Auch in dieser Hinsicht ist die Perspektive des Karles Instituts von bleibender Bedeutung, ja vielleicht wichtiger denn je. Denn auch die Theologie steht derzeit im Feuer dieses weltweiten Kulturkampfes. Und die Vorträge und Reden dieser Feier reflektierten dies. In einem Grußwort warnte die Dekanin der evangelisch-theologischen Fakultät der RUB, Ute Gause, etwa vor einem zunehmenden Rechtsdrall in der Gesellschaft, der nicht zuletzt zu einer Explosion des Antisemitismus und Antifeminismus geführt habe. Isolde Karle sprach wie viele in dieser Feststunde mit größtem Unverständnis die unsägliche, ja latent rassistische „Stadtbild“-Diskussion an, die Bundeskanzler Friedrich Merz (CDU) vom Zaun gebrochen hat. Karles Fakultätskollege Traugott Jähnichen, Professor für Christliche Gesellschaftslehre an der RUB, vertiefte in einem ideen- und geistreichen Festvortrag seine, grob gesagt, befreiungstheologischen Ideen zur gegenwärtigen Entwicklung, angelehnt an einige Grundgedanken Dietrich Bonhoeffers. Der sprechende Titel seines Vortrags: „Perspektivwechsel: Ein Blick von unten auf Kirche und Gesellschaft.“

„Liberaler Rassismus“

Schließlich ergriffen Sarah Vecera und Nathalie Eleyth in einer Art Dialogvortrag das Wort, um ihre Perspektiven zum Thema „Rassismuskritische Kirche und Theologie“ zu schildern – es sind zwei Theologinnen, die seit Jahren auch mit der Hilfe von Karles Institut ihren theologischen Ansatz als Persons of Color und schwarze Frauen in Kirche, Theologie und Gesellschaft zur Diskussion stellen und propagieren.

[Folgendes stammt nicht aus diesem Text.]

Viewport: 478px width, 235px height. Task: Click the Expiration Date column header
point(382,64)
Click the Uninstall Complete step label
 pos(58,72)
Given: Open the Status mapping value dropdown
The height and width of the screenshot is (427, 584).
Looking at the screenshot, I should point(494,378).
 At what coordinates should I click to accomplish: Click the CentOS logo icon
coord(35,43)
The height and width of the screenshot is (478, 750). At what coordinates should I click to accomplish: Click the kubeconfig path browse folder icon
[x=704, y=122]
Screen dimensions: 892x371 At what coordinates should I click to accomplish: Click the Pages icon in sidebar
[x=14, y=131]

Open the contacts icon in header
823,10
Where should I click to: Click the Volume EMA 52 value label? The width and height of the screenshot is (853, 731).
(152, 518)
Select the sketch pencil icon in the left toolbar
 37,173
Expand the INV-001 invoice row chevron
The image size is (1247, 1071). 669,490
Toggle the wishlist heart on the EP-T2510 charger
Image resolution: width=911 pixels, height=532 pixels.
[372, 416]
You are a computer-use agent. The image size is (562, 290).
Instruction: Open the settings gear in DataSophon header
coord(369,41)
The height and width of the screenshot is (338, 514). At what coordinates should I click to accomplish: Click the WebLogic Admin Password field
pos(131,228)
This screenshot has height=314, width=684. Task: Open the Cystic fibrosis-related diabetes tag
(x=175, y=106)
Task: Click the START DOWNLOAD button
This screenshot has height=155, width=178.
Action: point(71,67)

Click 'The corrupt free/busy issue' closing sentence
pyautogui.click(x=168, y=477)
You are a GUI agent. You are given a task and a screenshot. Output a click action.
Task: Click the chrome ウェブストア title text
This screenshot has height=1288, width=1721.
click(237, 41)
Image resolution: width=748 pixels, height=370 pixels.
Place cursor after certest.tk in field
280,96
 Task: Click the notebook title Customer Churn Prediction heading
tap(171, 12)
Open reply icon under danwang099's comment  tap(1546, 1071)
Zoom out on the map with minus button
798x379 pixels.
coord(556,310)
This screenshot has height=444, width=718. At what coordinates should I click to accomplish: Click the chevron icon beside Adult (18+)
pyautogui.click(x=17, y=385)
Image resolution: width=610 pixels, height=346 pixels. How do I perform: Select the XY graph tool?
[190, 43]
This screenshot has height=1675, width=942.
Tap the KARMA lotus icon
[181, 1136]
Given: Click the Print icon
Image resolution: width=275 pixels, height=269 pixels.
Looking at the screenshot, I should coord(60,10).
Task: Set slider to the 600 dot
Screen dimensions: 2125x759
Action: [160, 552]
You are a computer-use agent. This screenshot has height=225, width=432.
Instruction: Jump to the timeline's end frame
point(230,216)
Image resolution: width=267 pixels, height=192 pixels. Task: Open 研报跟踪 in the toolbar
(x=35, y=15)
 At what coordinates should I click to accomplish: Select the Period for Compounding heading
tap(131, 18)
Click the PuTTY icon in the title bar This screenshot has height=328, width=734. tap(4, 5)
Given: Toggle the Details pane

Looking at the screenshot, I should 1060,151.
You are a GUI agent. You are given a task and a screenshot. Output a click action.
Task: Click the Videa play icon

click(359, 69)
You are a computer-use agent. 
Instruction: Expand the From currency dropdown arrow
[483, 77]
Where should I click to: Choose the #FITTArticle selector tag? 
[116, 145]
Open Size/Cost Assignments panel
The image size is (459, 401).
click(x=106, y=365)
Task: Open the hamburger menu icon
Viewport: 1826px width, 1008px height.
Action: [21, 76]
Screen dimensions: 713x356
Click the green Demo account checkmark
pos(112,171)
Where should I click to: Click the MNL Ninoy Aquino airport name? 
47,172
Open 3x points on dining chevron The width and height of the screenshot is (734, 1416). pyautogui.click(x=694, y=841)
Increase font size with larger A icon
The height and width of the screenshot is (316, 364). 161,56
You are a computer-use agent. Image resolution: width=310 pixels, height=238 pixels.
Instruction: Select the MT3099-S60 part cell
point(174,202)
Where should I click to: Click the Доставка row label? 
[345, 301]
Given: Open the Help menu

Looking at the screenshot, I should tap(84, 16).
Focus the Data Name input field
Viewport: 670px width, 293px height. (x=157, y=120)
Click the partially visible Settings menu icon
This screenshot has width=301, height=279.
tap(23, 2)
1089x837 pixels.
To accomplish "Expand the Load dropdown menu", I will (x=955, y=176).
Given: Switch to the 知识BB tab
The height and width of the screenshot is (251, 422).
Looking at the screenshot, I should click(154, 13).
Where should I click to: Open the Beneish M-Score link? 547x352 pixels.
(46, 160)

Besonders eindrücklich war ihre Kritik an der nach ihrem Eindruck immer noch überwiegend „weiß markierten“ Evangelischen Kirche in Deutschland – und an einem „liberalen Rassismus“, der unter anderem beim Bundeskanzler zu beobachten sei, nicht zuletzt wegen seiner „Stadtbild“-Bemerkungen.

Je nach Geschmack aber verblassten alle diese Eindrücke und Gedanken vor der herzlichen Zuneigung, die Karle entgegenschlug, als ihre „Schülerinnen und Schüler“ Worte des Dankes ihr gegenüber fanden – im Grunde war dies der eigentliche Höhepunkt der Veranstaltung. Es sind junge Wissenschaftlerinnen und Wissenschaftler, die nun in der akademischen Welt nach Promotion oder Habilitation mit Hilfe von Karle ihren Weg suchen oder gefunden haben. Das „Institut für Religion und Gesellschaft“ war für alle der rund zehn Wissenschaftlerinnen und Wissenschaftlerinnen, die sprachen, ein Ort, der sie im besten Sinne des Wortes inspiriert, ja ganz offensichtlich auch beglückt hat. Und das lag, so scheint es, nicht zuletzt, nein: vor allem an Isolde Karle.